List of tasks =>
**1.** Answer these questions from the document on join definitions in Scala, one answer per line, marked like the questions:
(a) Which option given to the Scala compiler enables the join phase?
(b) Between which two compiler phases is that extra phase placed?
(c) In the commented example, which definition inside the join module is declared private?
**2.** Write the next part of the document on join definitions in Scala, beginning after its final sentence.

Document section =>

——————————

Join definitions in Scala

By Vincent Cremet (2003)

The experimental feature of Scala described in this document allows to define simultaneously a set of functions (or methods) by giving a set of rules that specify synchronization patterns like in the join-calculus.

It is implemented as an extra phase of the compiler (between the parser and the typechecker) that transforms join definitions into normal definitions of functions that use Scala concurrent primitives (inherited from Java) to synchronize together. This phase is enabled by giving the option -join to the Scala compiler socos.

Note that the presented feature is NOT part of the current version of the Scala compiler.

Commented example

Here is how we can define polymorphic references in Scala using a join definition.
  class Reference[a](init: a) with {

    module join with {
      def get: a;
      def set(x: a): Unit;
      private def state(x: a): nil;

      get & state(x) = spawn < (reply (x) to get) | state(x) >;
      set(x) & state(y) = spawn < (reply to set) | state(x) >;
    }
    state(init);
  }

Remarks

Other examples

Here is a list of examples: The examples uses the module (concurrency.scala) and can be compiled by modifying and using this small Makefile.

——————————

Data under study =>

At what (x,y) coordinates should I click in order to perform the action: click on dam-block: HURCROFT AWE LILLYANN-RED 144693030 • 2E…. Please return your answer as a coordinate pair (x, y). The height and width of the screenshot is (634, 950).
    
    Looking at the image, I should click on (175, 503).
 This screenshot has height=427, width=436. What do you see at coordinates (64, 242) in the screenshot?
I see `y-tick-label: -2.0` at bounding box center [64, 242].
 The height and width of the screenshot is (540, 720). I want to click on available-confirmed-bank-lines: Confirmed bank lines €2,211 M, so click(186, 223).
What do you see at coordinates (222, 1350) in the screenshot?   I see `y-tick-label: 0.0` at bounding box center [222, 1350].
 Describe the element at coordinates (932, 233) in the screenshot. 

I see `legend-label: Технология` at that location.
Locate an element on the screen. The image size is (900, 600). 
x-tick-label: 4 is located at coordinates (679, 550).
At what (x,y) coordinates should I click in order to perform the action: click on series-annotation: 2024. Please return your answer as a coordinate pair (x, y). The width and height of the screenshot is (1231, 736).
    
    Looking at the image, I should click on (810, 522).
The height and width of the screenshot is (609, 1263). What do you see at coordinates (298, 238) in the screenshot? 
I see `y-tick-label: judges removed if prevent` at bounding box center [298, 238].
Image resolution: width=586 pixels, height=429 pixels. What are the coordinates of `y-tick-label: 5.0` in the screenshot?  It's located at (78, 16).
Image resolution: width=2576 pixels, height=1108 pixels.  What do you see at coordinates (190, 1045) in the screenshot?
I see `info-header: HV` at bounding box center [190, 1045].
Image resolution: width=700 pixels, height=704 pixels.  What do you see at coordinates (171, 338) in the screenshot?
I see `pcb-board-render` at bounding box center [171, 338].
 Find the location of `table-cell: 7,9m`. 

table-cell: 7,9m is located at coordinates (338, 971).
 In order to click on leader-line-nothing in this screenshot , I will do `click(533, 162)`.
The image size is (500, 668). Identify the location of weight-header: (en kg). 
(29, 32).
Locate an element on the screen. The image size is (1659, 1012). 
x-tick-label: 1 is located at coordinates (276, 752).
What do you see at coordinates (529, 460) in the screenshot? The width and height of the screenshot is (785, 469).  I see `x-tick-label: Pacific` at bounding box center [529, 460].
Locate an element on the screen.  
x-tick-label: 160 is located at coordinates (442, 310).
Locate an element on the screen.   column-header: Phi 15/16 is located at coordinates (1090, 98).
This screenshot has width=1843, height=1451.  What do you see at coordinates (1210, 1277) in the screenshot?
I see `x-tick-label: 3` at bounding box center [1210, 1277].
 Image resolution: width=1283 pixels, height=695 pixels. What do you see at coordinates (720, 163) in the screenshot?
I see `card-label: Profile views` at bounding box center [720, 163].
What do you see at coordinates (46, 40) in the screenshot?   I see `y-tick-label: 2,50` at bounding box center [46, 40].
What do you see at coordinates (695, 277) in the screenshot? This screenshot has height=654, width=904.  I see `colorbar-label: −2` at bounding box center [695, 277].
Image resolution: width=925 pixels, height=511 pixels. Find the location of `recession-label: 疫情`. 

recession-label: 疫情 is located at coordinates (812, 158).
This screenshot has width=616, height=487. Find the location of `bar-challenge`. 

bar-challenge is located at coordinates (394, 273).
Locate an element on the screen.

——————————

Outputs by task =>
**1.**
(a) -join
(b) Between the parser and the typechecker
(c) state(x: a)

**2.**
Contact

If you get some difficulties using this experimental feature of Scala you can send me an email (my email address is on this page).

References

Join-patterns are the concurrency primitives of the join-calculus. They were the basis of Funnel, a small programming language based on Functional Nets which can be seen as a uniform foundation for programming based on join-calculus. Join-patterns in Scala are used quite the same way there were used in Funnel, namely channels defined in a join-definition are seen as functions or methods of an object. The calls to these methods are synchronized according to the join-pattern.

The compilation of join-patterns made in this implementation is based on the one for jocaml described in the following paper: Compiling Join-Patterns, by Fabrice Le Fessant and Luc Maranget, HLCL'98.